## PROBLEM DESCRIPTION
The listing below contains a span that opens with the line containing "In JavaScript (1001, 288)" and closes with the line containing "Parameters (1014, 320)". Return that span exactly.

## TASK INPUT
══════════

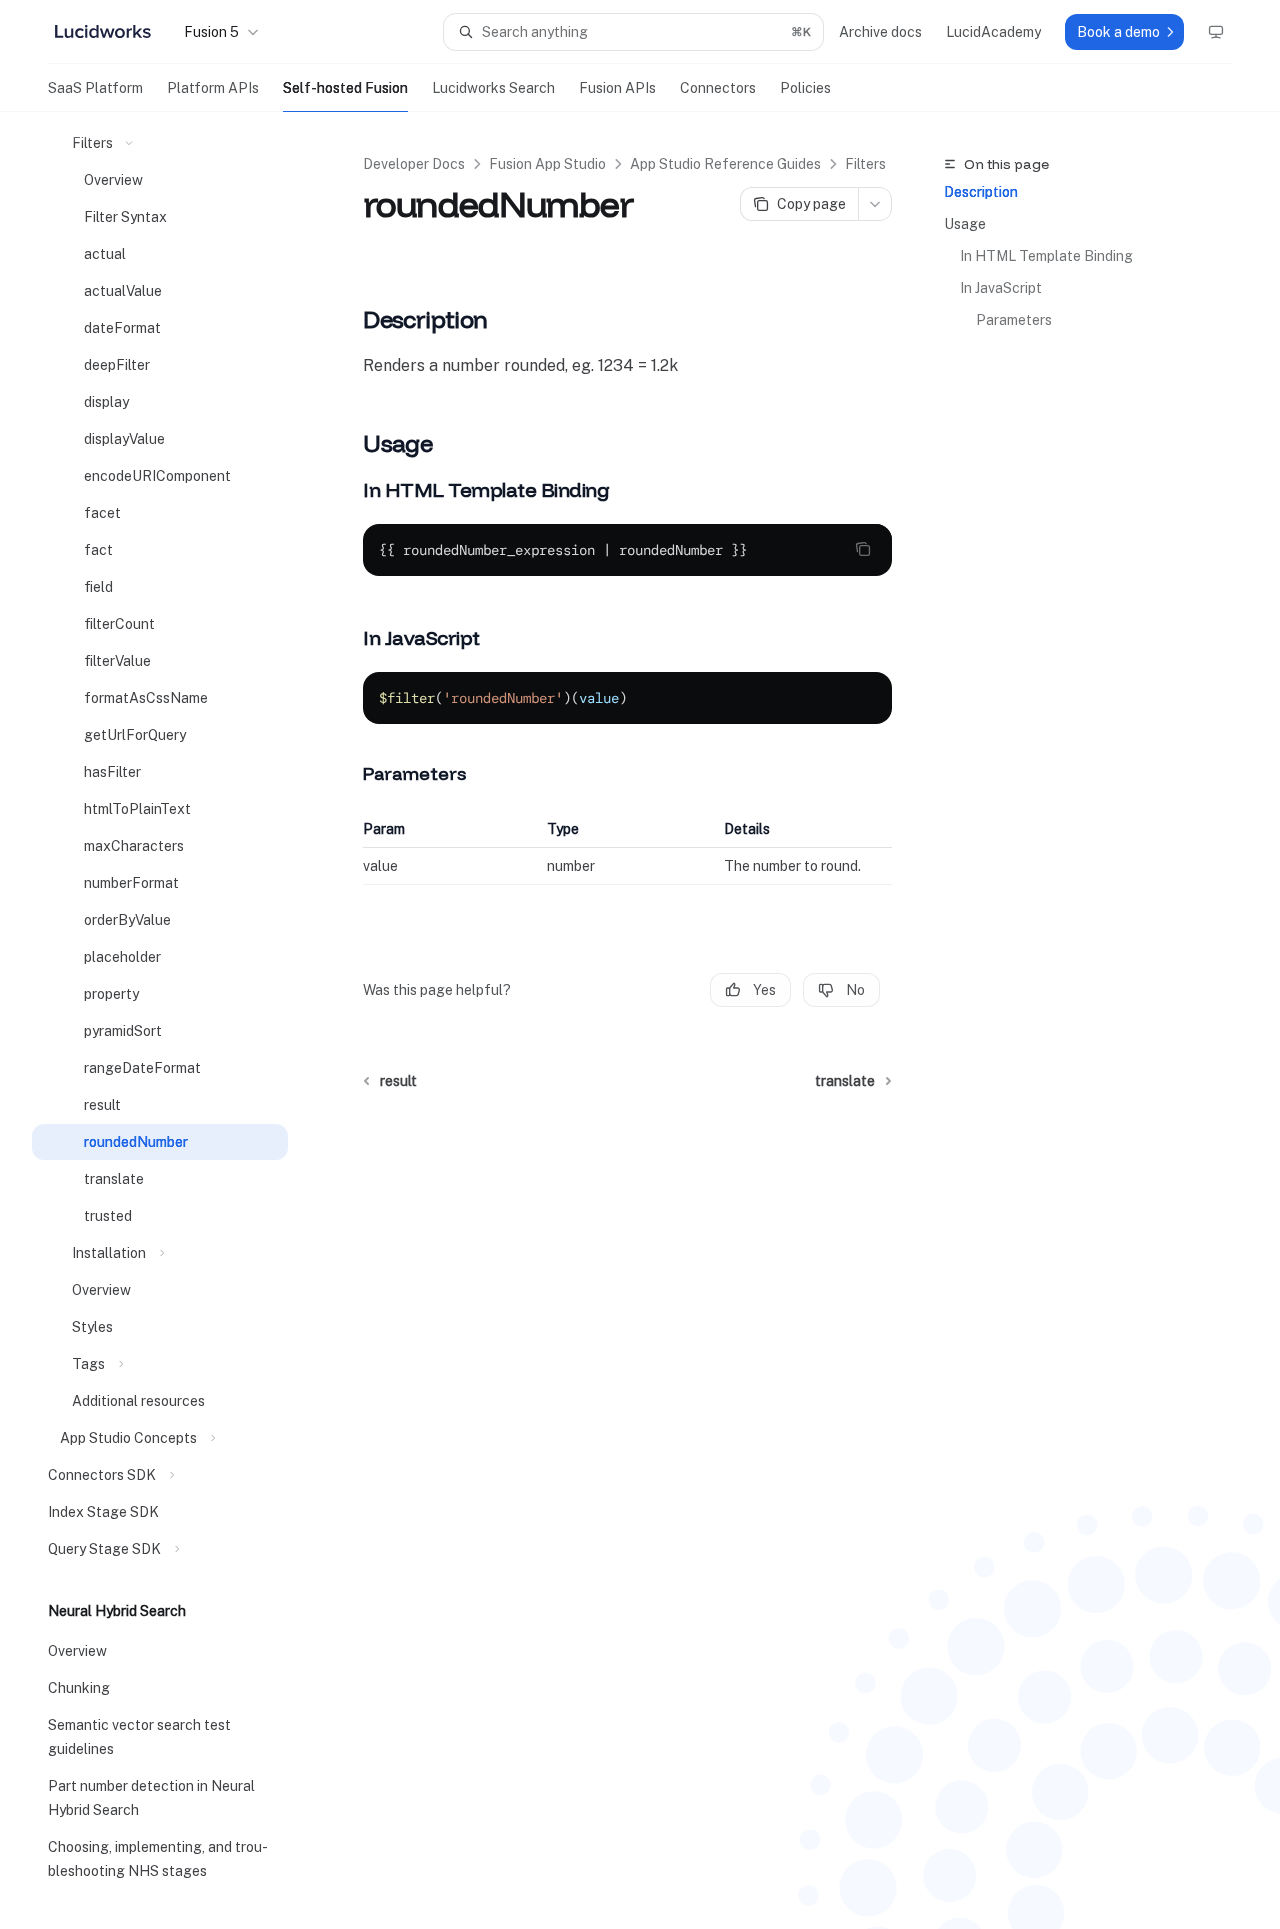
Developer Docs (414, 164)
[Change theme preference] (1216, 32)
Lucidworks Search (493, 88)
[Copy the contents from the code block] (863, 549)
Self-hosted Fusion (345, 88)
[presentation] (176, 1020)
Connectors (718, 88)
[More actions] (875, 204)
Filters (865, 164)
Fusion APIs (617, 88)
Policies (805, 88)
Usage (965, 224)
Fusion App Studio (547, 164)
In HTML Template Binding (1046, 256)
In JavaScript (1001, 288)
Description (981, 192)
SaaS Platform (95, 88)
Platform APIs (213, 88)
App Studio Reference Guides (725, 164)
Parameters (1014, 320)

══════════

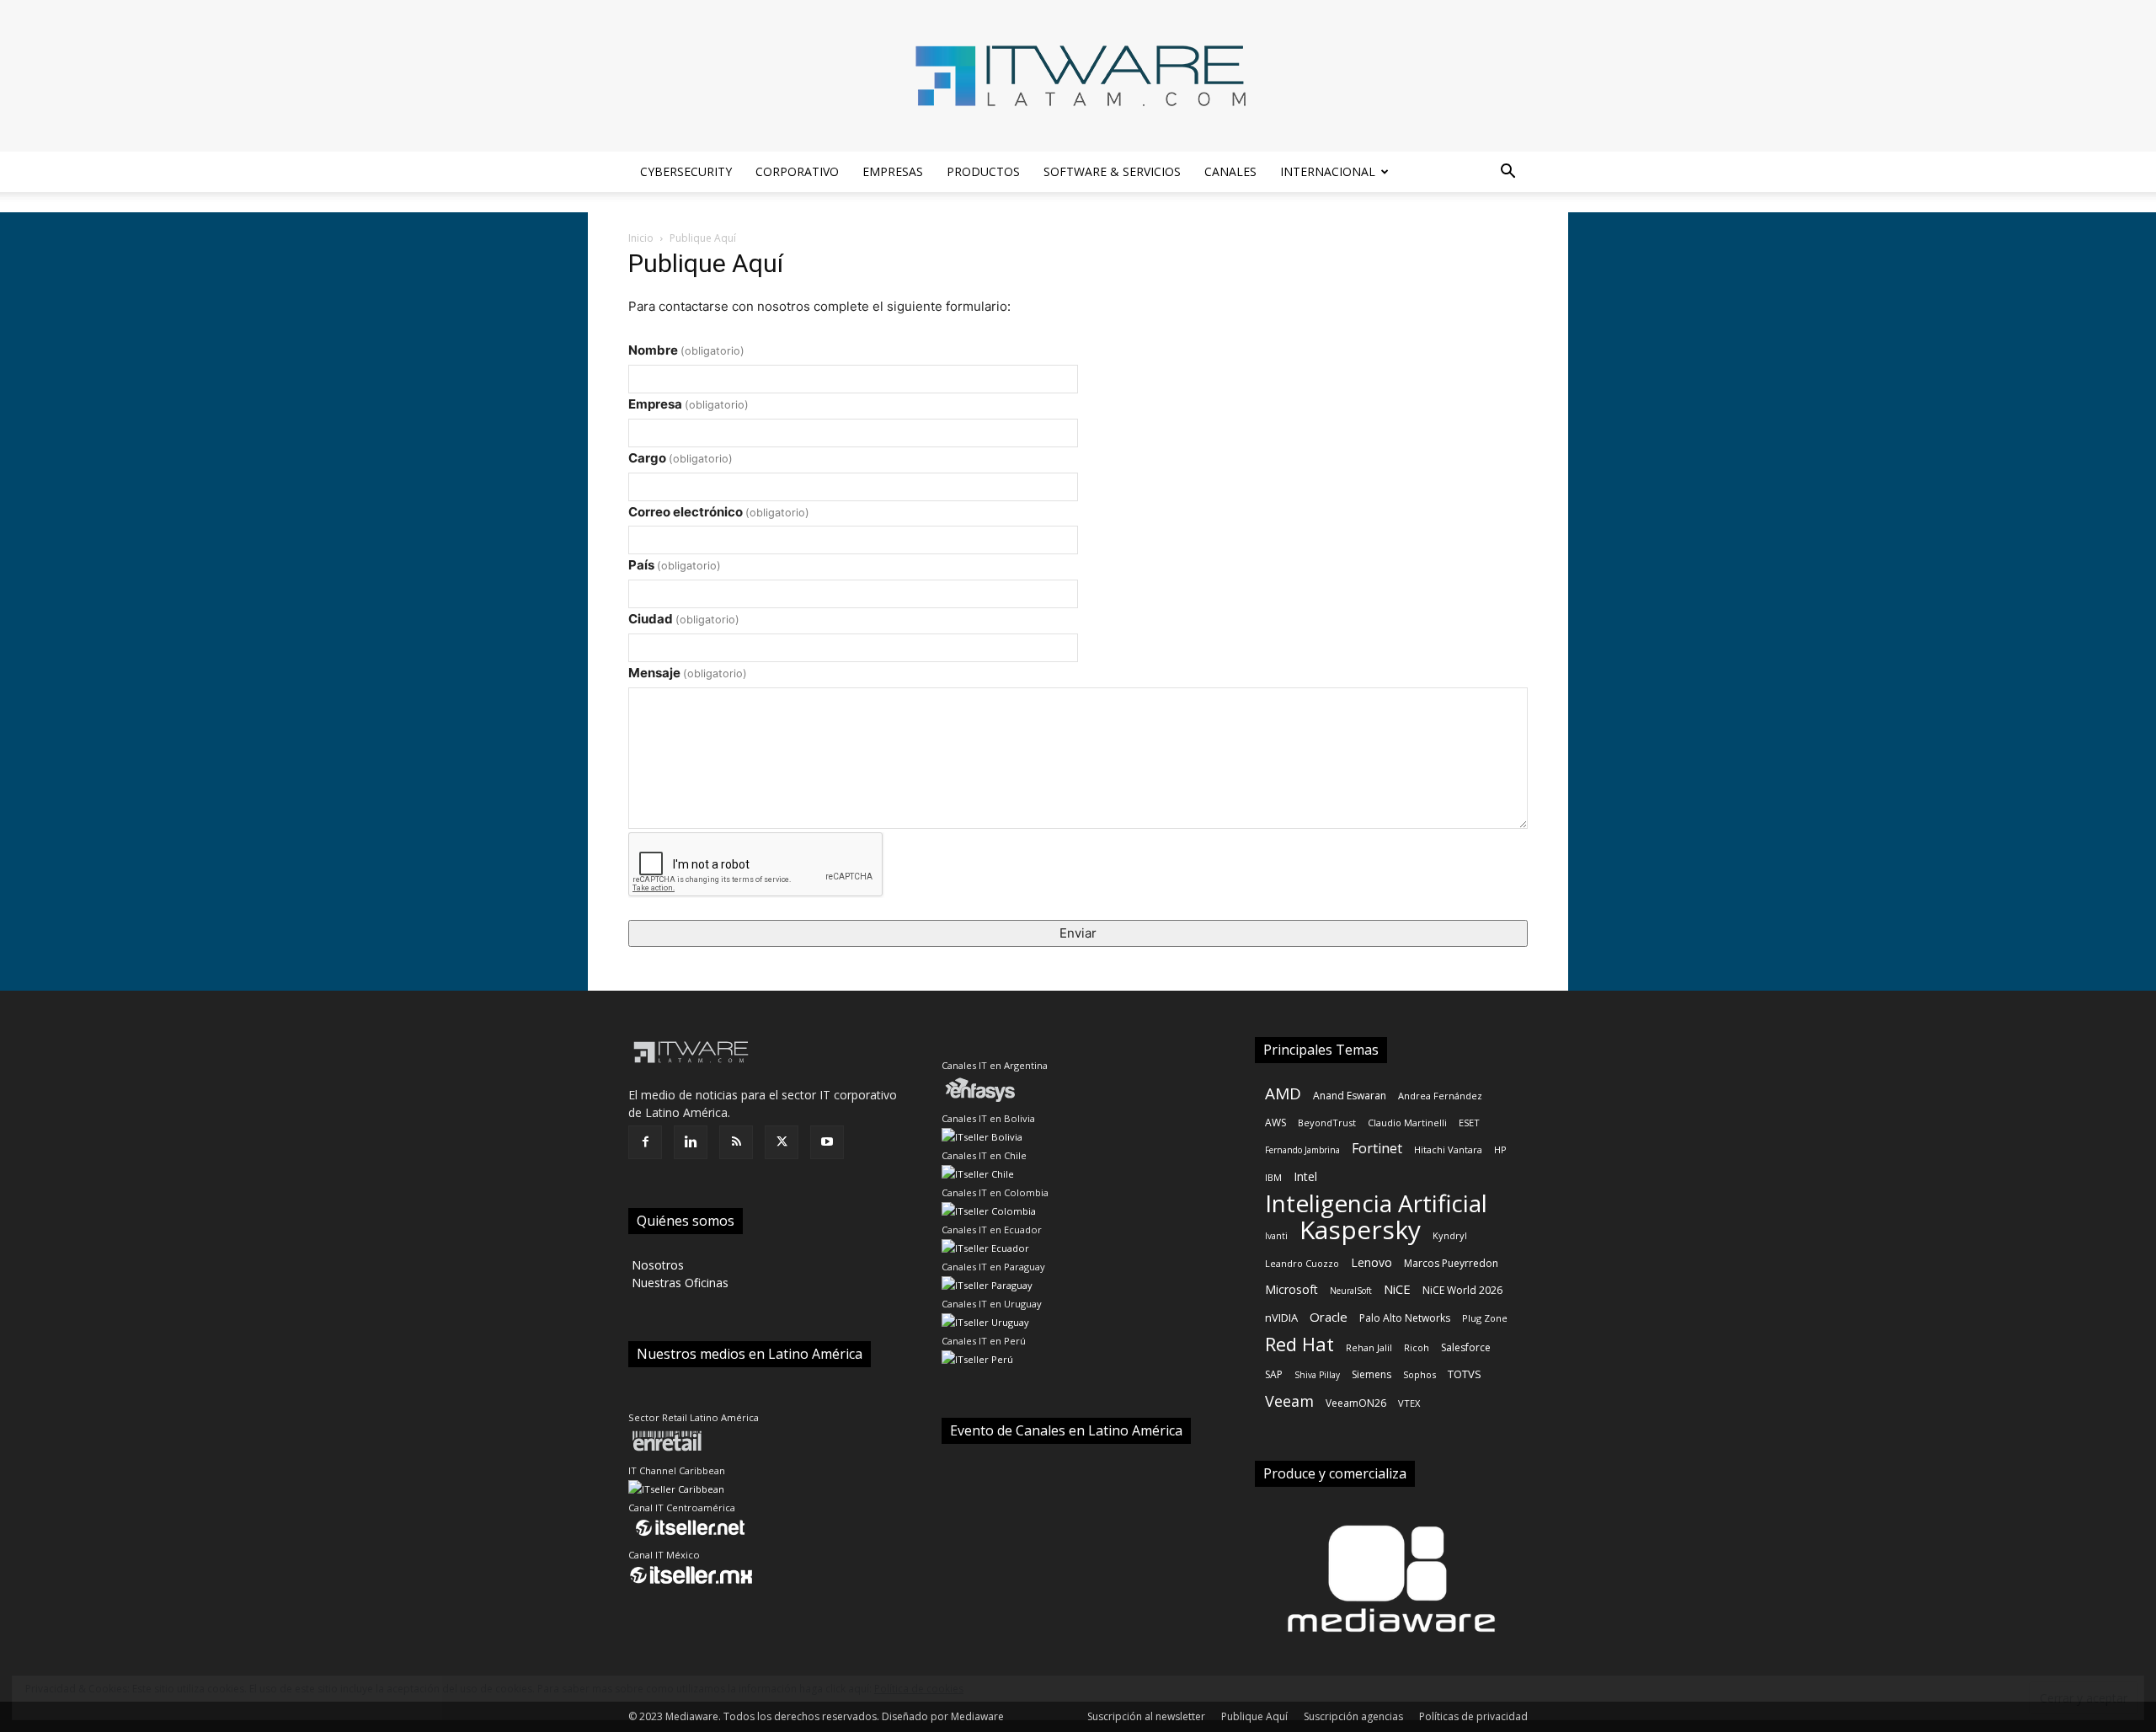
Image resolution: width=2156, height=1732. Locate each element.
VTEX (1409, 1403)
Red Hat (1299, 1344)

══════════

## WRITTEN ANSWER
In JavaScript (1001, 288)
Description (981, 192)
SaaS Platform (95, 88)
Platform APIs (213, 88)
App Studio Reference Guides (725, 164)
Parameters (1014, 320)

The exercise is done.